Bill Kennelly's Story of Hypertext
The Memex
Vannevar Bush first wrote about his device the memex in the early thirties, but didn't publish this until 1945, when his article "As We May Think" was published in the Atlantic Monthly. This article, probably more than any other, is repeatedly quoted in hypertext research and this alone can attest to its importance in this field. Indeed, both Ted Nelson and Douglas Engelbart have acknowledged it's influence on their own works.
So what is the Memex? It is
"a device in which an individual stores all his books, records, and communications, and which is mechanized so that it may be consulted with exceeding speed and flexibility".
A memex would resemble a desk with two touch screen monitors and a scanning area. Inside would be several gigabytes of storage, filled with text and graphical information, indexed according to a universal system. This concept must have seemed very far-fetched n the 1930s, but Bush himself viewed the idea as conventional.

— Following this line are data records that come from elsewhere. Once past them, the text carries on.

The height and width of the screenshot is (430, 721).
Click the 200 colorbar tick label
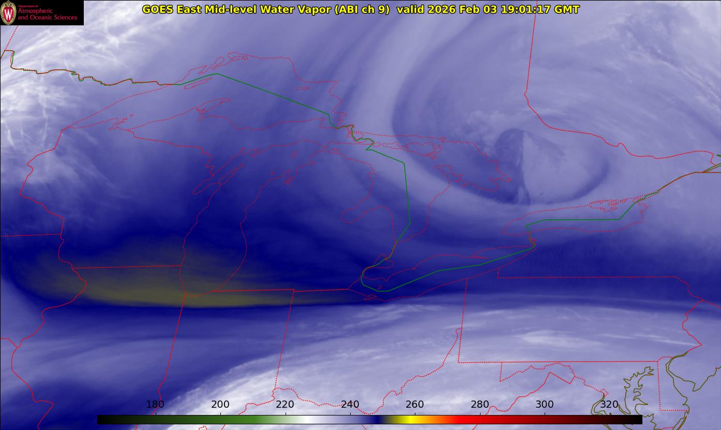(220, 405)
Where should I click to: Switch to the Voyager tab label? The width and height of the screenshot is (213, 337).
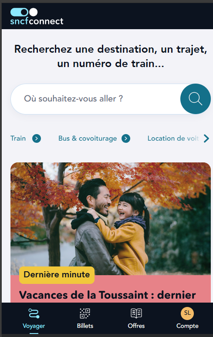point(34,326)
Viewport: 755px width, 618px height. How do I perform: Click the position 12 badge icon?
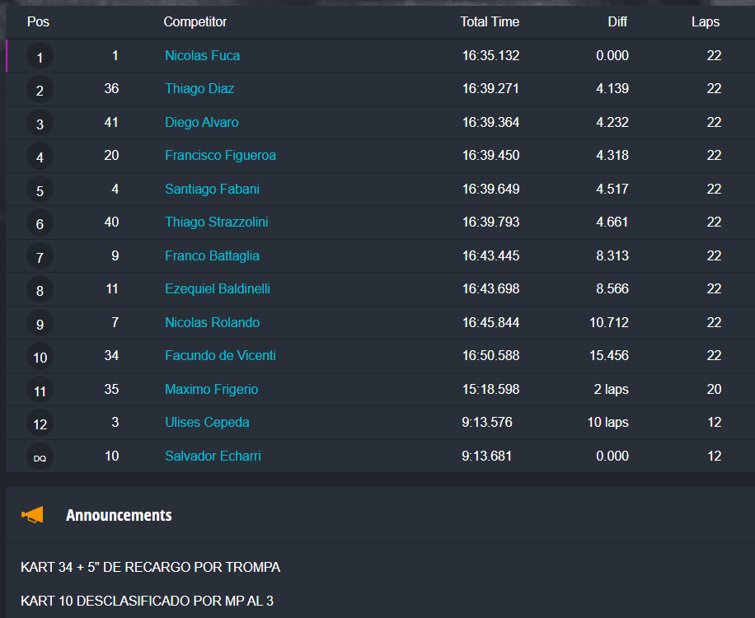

Bush's main concern wasn't with the development of the complex hardware needed to implement this system, but with the ability to navigate the vast data store as more important. Here he describes the process of connecting information:
When the user is building trail, he names it, inserts the name in his code book, and taps it out on his keyboard. Before him are the two items to be joined, projected onto adjacent viewing positions. At the bottom of each there are a number of blank code spaces, and a pointer is set to indicate one of these on each item. The user taps a single key, and the items are permanently joined.
This description from 1945 would be a very good description today, of forming a link between nodes in todays hypertext software or the World Wide Web.